WHAT IS NEEDED:
Omit all pictures, and print word for word only the lines from the one containing "Open the Length measurement info icon" through the end of the data.
======== DATASET EXTRACT ========
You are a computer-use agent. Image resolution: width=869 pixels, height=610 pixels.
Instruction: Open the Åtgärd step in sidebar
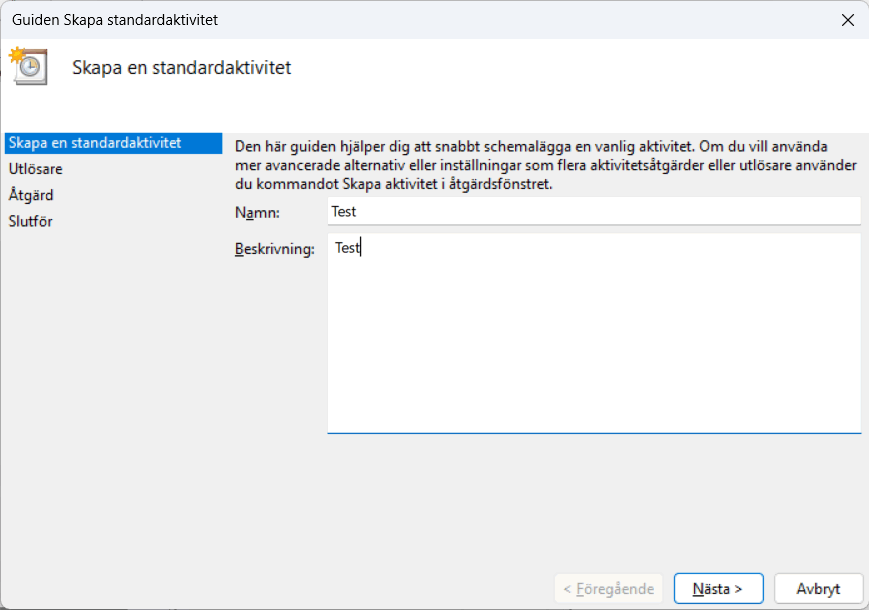point(31,195)
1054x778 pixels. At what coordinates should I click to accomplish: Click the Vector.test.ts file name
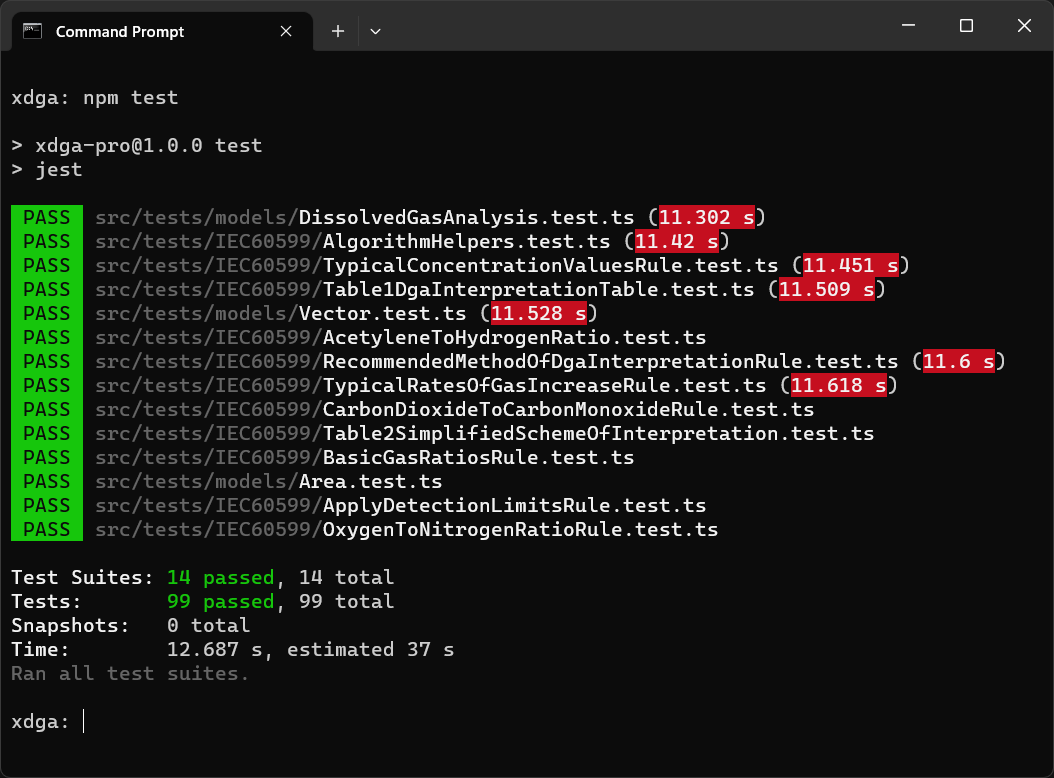point(386,313)
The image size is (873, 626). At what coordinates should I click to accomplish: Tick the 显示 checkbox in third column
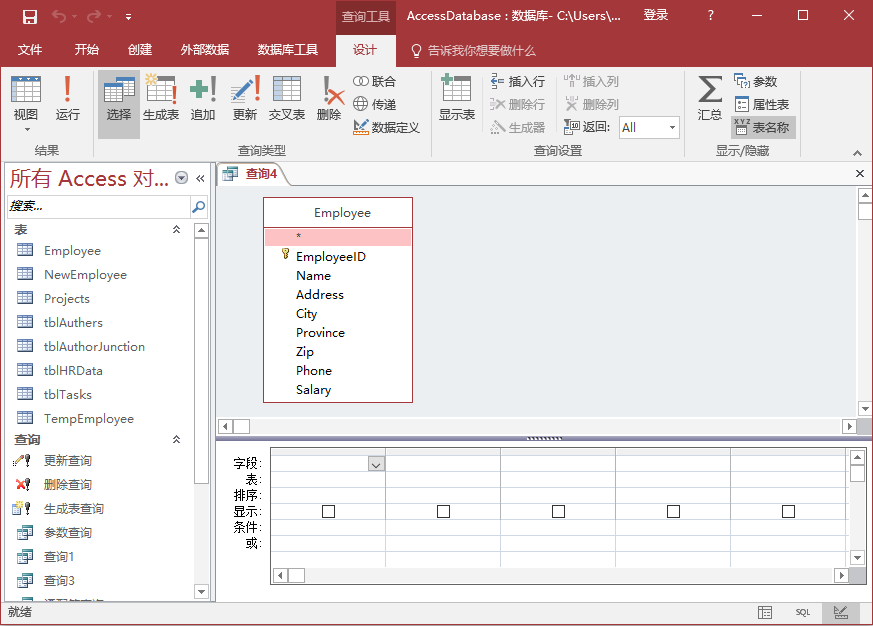[x=558, y=511]
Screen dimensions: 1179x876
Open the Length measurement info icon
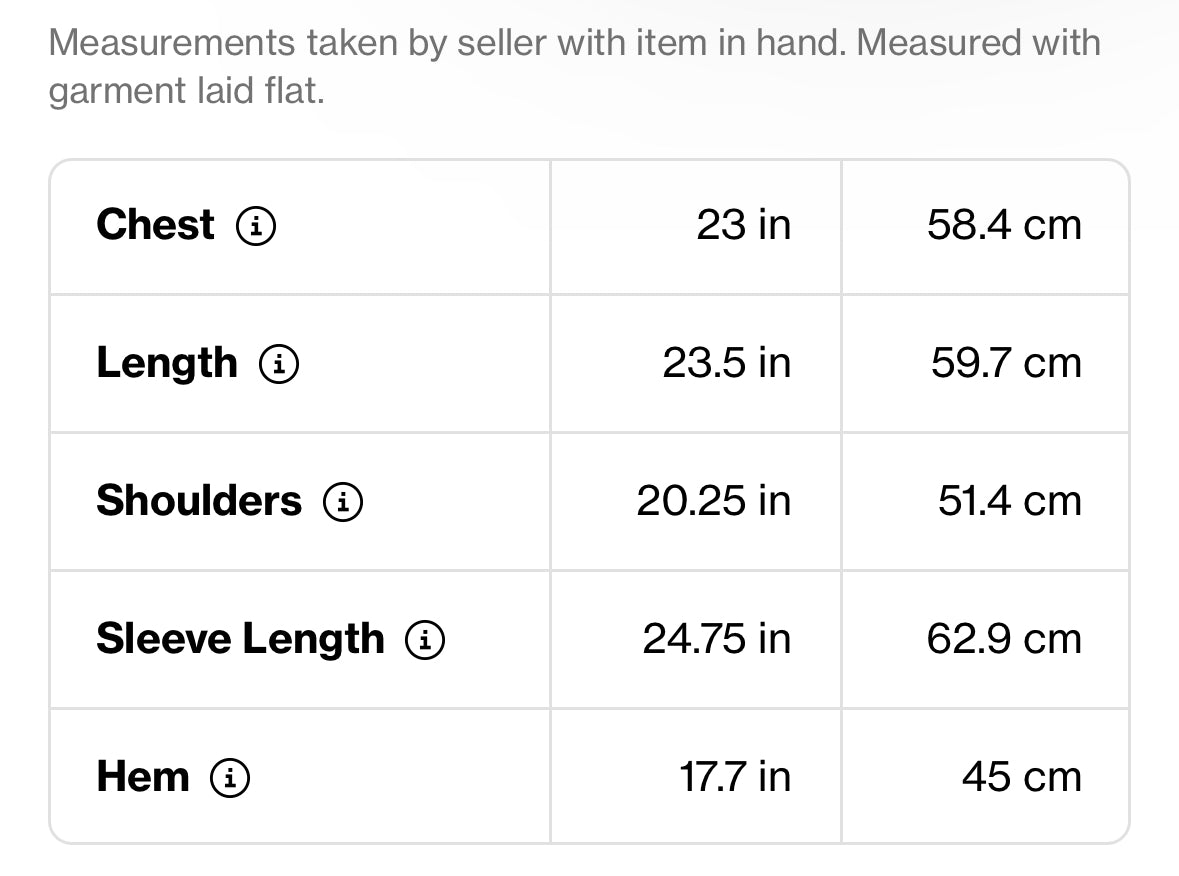pos(279,364)
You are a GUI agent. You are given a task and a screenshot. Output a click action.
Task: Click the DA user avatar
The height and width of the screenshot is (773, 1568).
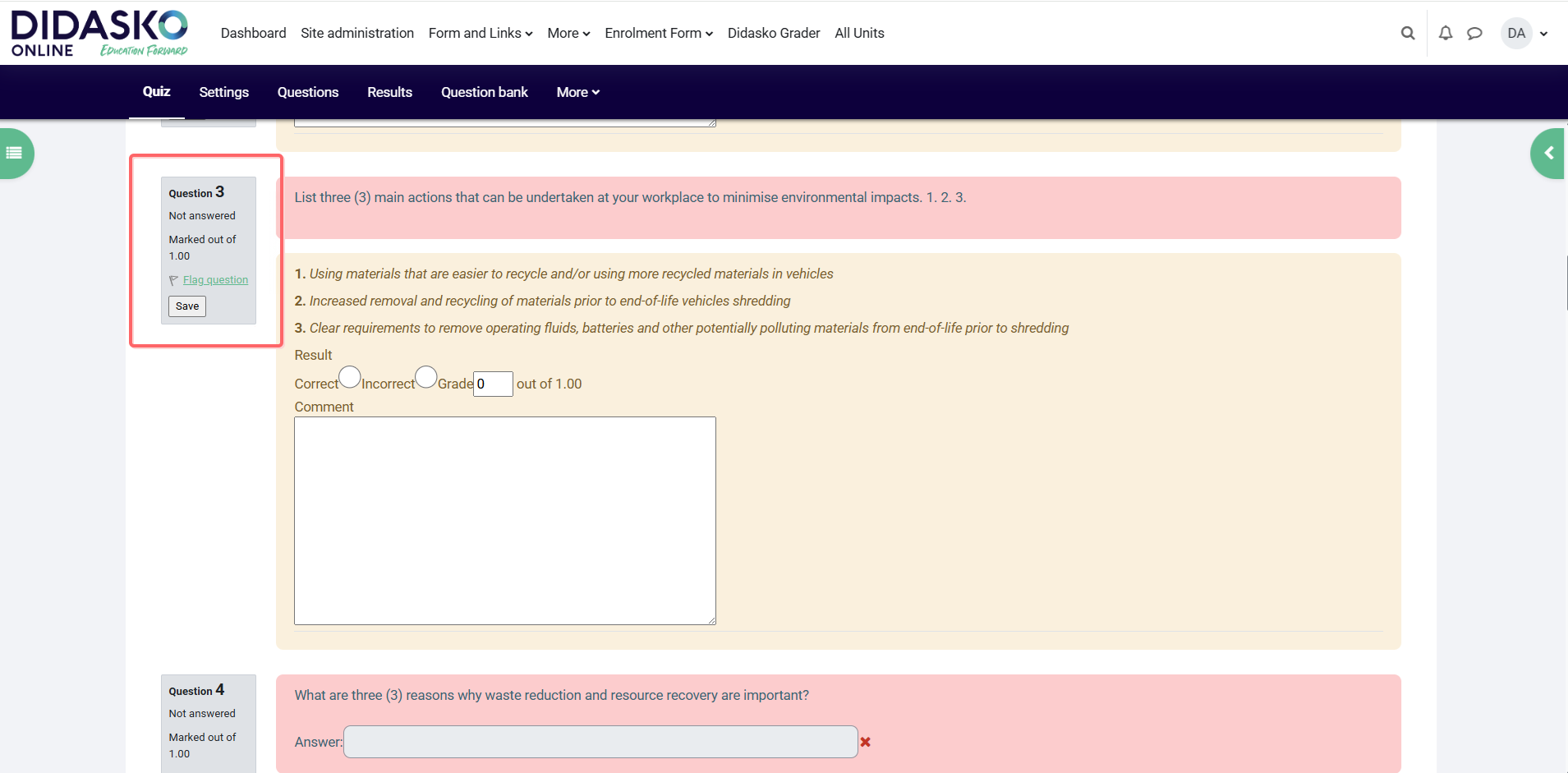pyautogui.click(x=1515, y=34)
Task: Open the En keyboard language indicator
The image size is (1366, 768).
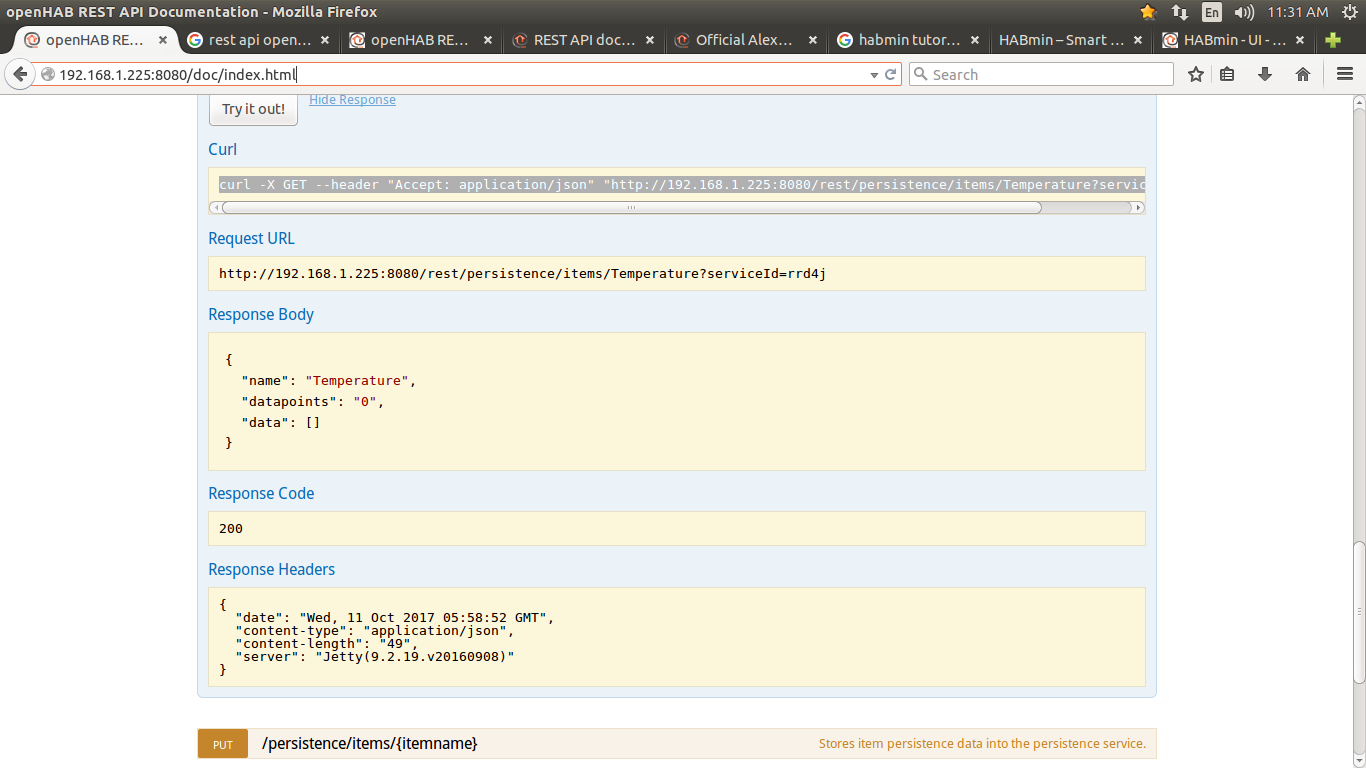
========
RESPONSE BELOW:
Open the Length measurement info icon
pos(279,364)
You are a GUI agent. You are given a task and a screenshot. Output a click action.
Task: Click the DA user avatar
The height and width of the screenshot is (773, 1568).
pyautogui.click(x=1515, y=34)
Task: Open the En keyboard language indicator
The image size is (1366, 768).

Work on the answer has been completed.